_Saved data entries_:
+ + +

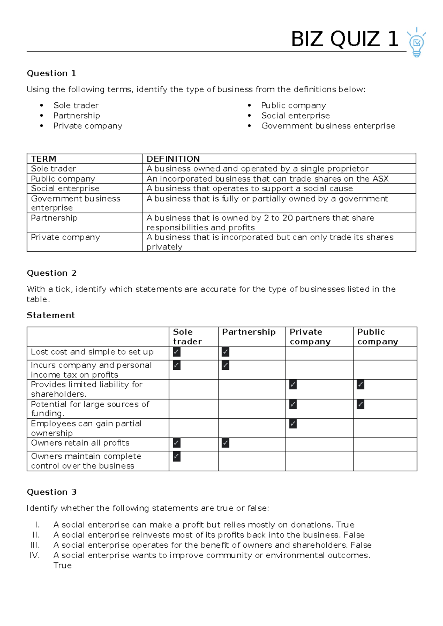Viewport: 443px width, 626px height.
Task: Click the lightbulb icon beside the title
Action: [x=416, y=42]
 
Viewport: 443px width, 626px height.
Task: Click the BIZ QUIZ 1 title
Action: [x=344, y=39]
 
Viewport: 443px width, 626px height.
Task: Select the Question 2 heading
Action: [x=52, y=273]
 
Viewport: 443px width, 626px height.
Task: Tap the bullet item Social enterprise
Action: [x=295, y=116]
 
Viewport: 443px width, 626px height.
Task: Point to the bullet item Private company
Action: [x=87, y=126]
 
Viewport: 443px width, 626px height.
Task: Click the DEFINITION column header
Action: [x=173, y=159]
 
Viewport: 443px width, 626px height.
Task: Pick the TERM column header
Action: [x=44, y=159]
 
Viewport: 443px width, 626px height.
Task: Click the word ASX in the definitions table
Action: [x=380, y=179]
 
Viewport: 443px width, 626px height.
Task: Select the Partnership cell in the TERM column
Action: [x=54, y=218]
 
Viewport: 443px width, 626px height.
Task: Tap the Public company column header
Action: [x=377, y=337]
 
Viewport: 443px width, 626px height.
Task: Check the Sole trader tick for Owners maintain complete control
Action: [x=177, y=457]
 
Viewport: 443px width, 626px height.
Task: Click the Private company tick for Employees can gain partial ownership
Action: [x=293, y=424]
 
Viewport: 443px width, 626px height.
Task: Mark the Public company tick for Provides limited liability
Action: [x=361, y=385]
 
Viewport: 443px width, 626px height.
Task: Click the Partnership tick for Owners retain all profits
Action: [x=226, y=443]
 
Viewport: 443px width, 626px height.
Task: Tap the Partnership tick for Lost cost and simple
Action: [x=226, y=352]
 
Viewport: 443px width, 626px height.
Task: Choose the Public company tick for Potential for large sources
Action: [x=361, y=405]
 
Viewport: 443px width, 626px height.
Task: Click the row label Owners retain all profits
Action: [x=80, y=443]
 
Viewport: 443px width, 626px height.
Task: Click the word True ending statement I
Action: [x=345, y=525]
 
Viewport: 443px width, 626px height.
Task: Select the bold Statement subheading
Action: [x=51, y=315]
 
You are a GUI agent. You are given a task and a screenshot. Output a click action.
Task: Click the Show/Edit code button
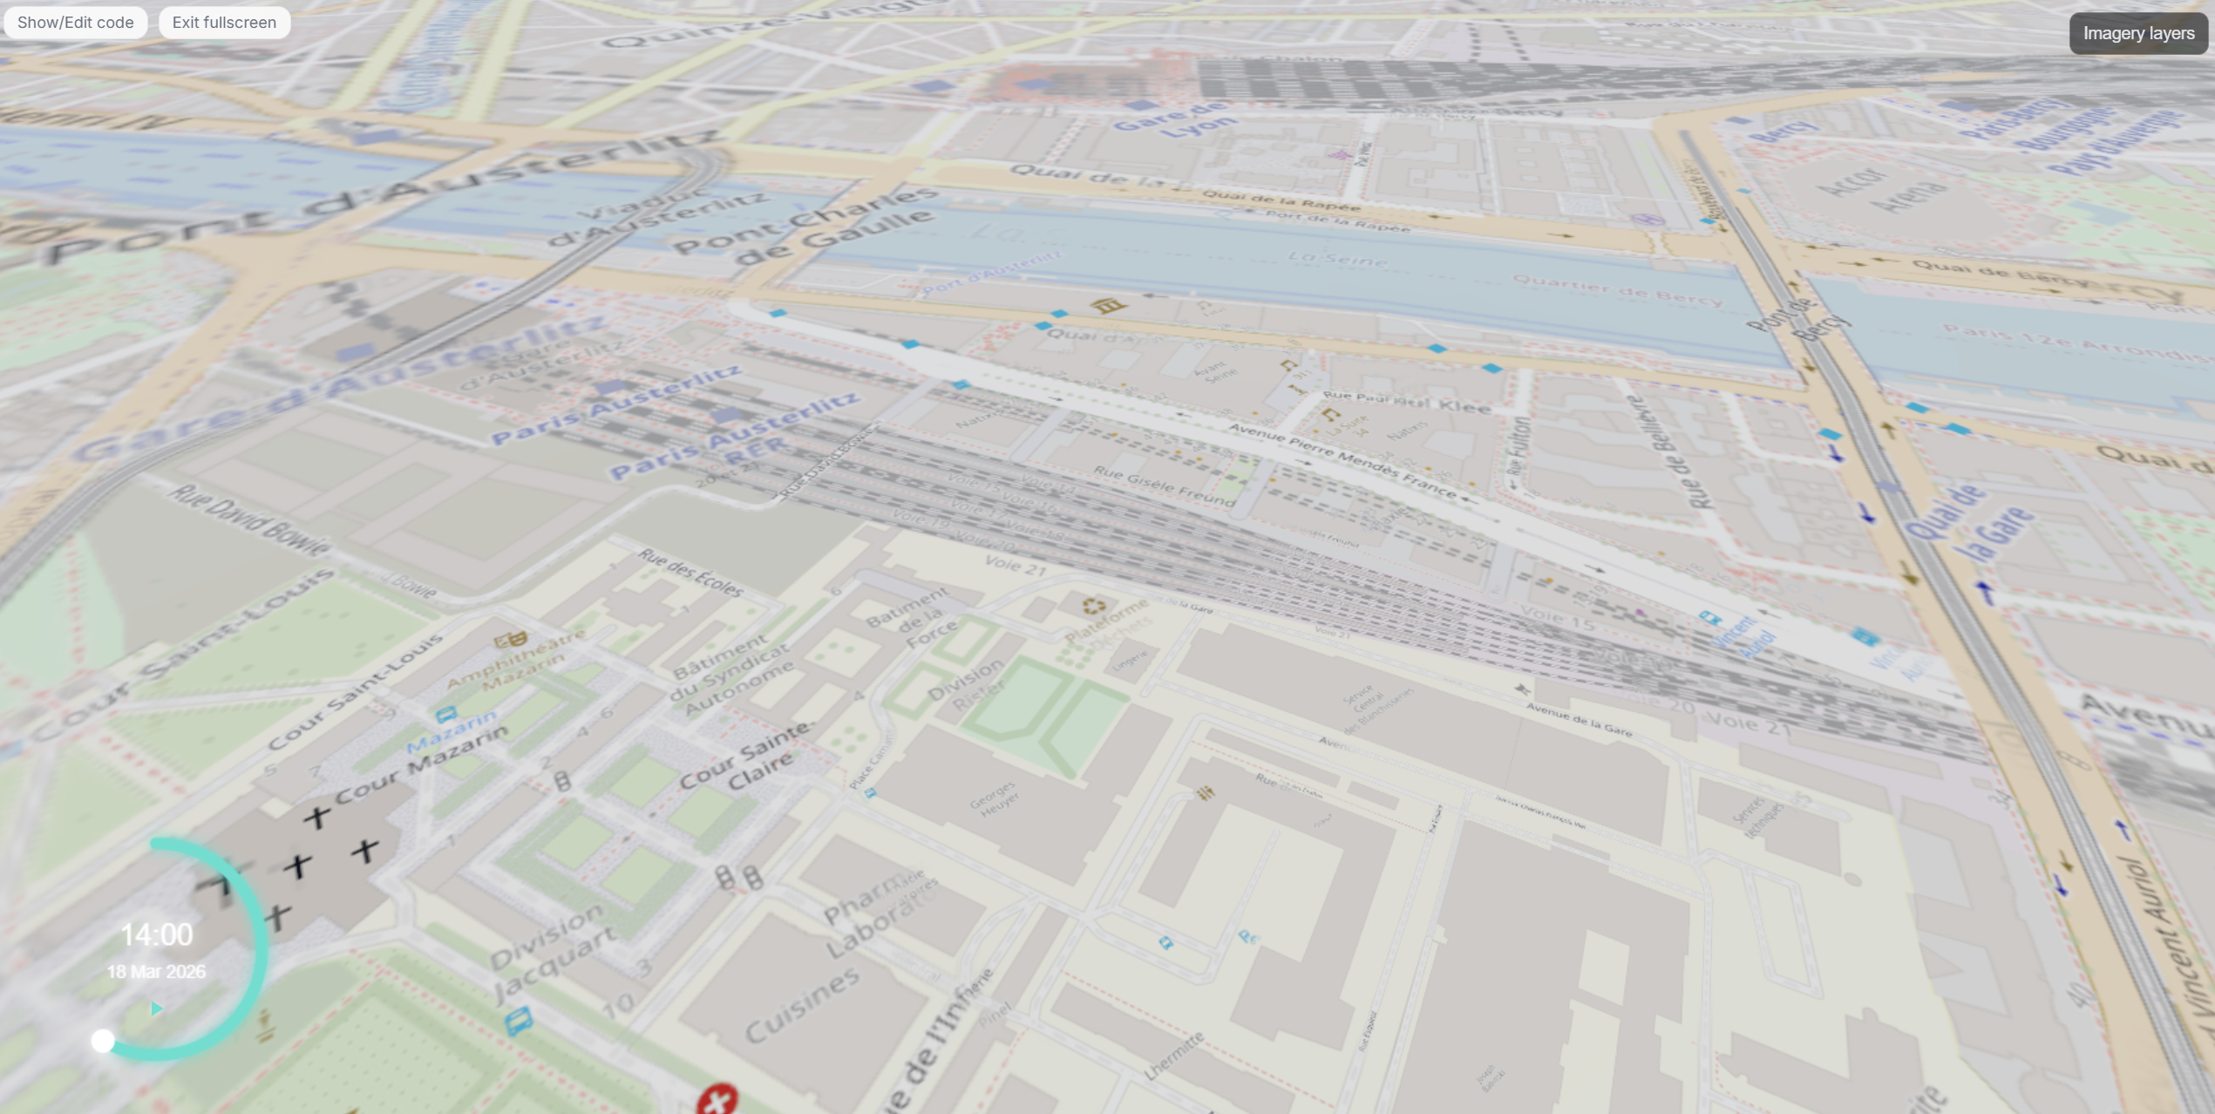coord(75,23)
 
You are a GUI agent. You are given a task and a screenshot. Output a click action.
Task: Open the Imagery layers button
coord(2137,34)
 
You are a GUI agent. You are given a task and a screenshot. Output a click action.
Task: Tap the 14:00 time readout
coord(156,935)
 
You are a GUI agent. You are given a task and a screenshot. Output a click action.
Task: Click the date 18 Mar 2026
coord(156,972)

+ + +

_INSTRUCTIONS FOR THE TASK_:
Pull every line of the material above into your answer, copied word for word, but leave out the pictures.

_IN RESPONSE_:
Viewport: 443px width, 626px height.
Task: Click the lightbulb icon beside the title
Action: [x=416, y=42]
 
Viewport: 443px width, 626px height.
Task: Click the BIZ QUIZ 1 title
Action: [x=344, y=39]
 
Viewport: 443px width, 626px height.
Task: Select the Question 2 heading
Action: [x=52, y=273]
 
Viewport: 443px width, 626px height.
Task: Tap the bullet item Social enterprise
Action: [x=295, y=116]
 
Viewport: 443px width, 626px height.
Task: Point to the bullet item Private company
Action: [x=87, y=126]
 
Viewport: 443px width, 626px height.
Task: Click the DEFINITION column header
Action: [x=173, y=159]
 
Viewport: 443px width, 626px height.
Task: Pick the TERM column header
Action: [x=44, y=159]
 
Viewport: 443px width, 626px height.
Task: Click the word ASX in the definitions table
Action: [x=380, y=179]
 
Viewport: 443px width, 626px height.
Task: Select the Partnership cell in the TERM column
Action: [x=54, y=218]
 
Viewport: 443px width, 626px height.
Task: Tap the Public company column header
Action: [x=377, y=337]
 
Viewport: 443px width, 626px height.
Task: Check the Sole trader tick for Owners maintain complete control
Action: [x=177, y=457]
 
Viewport: 443px width, 626px height.
Task: Click the Private company tick for Employees can gain partial ownership
Action: [x=293, y=424]
 
Viewport: 443px width, 626px height.
Task: Mark the Public company tick for Provides limited liability
Action: [x=361, y=385]
 
Viewport: 443px width, 626px height.
Task: Click the Partnership tick for Owners retain all profits
Action: [x=226, y=443]
 
Viewport: 443px width, 626px height.
Task: Tap the Partnership tick for Lost cost and simple
Action: [x=226, y=352]
 
Viewport: 443px width, 626px height.
Task: Choose the Public company tick for Potential for large sources
Action: [x=361, y=405]
 
Viewport: 443px width, 626px height.
Task: Click the row label Owners retain all profits
Action: [x=80, y=443]
 
Viewport: 443px width, 626px height.
Task: Click the word True ending statement I
Action: [x=345, y=525]
 
Viewport: 443px width, 626px height.
Task: Select the bold Statement subheading
Action: [x=51, y=315]
 
You are a GUI agent. You are given a task and a screenshot. Output a click action.
Task: Click the Show/Edit code button
coord(75,23)
 
You are a GUI agent. You are given a task and a screenshot. Output a click action.
Task: Open the Imagery layers button
coord(2137,34)
 
You are a GUI agent. You are given a task and a screenshot. Output a click action.
Task: Tap the 14:00 time readout
coord(156,935)
 
You are a GUI agent. You are given a task and a screenshot. Output a click action.
Task: Click the date 18 Mar 2026
coord(156,972)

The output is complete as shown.